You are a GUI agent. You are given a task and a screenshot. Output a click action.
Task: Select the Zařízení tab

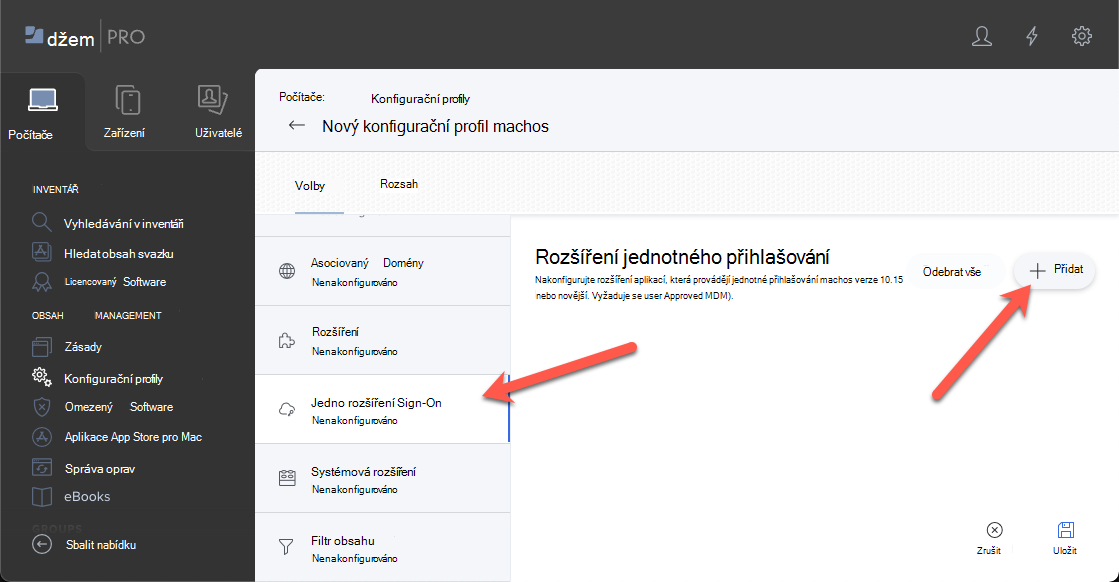tap(124, 110)
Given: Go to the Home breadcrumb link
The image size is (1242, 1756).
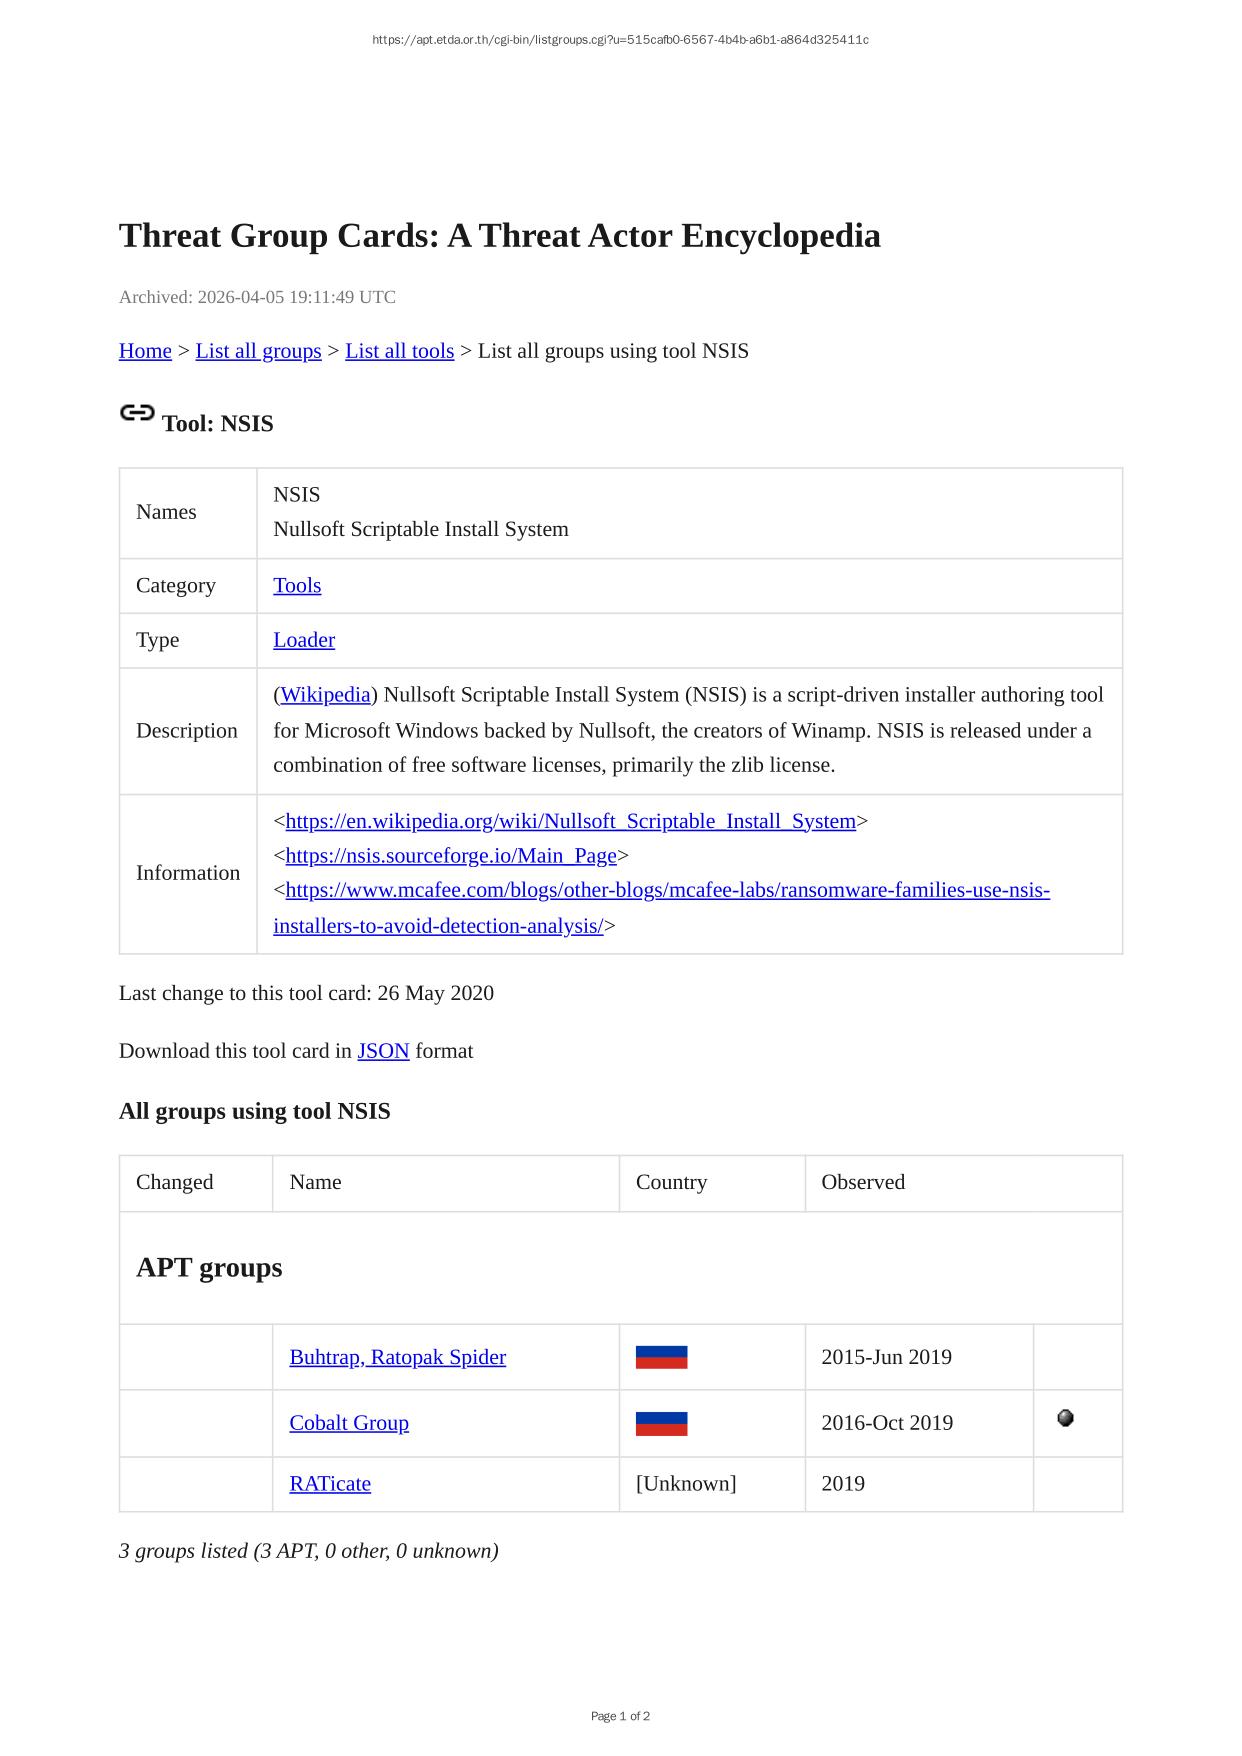Looking at the screenshot, I should pos(145,351).
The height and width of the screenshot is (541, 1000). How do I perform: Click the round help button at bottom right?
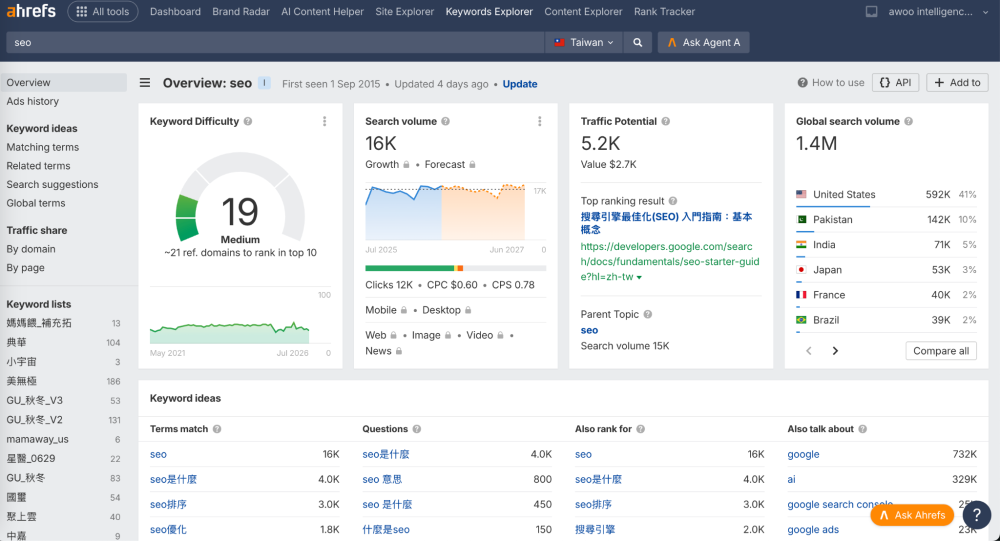pos(976,515)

_ _ _ _ _ _ _

Only the listing above, set down exactly and without pictures, belongs in the answer.

You are a GUI agent. You are given a task and a screenshot. Output a click action.
Task: Select the Zařízení tab

tap(124, 110)
Given: Go to the Home breadcrumb link
The image size is (1242, 1756).
Looking at the screenshot, I should pos(145,351).
The height and width of the screenshot is (541, 1000). How do I perform: Click the round help button at bottom right?
pos(976,515)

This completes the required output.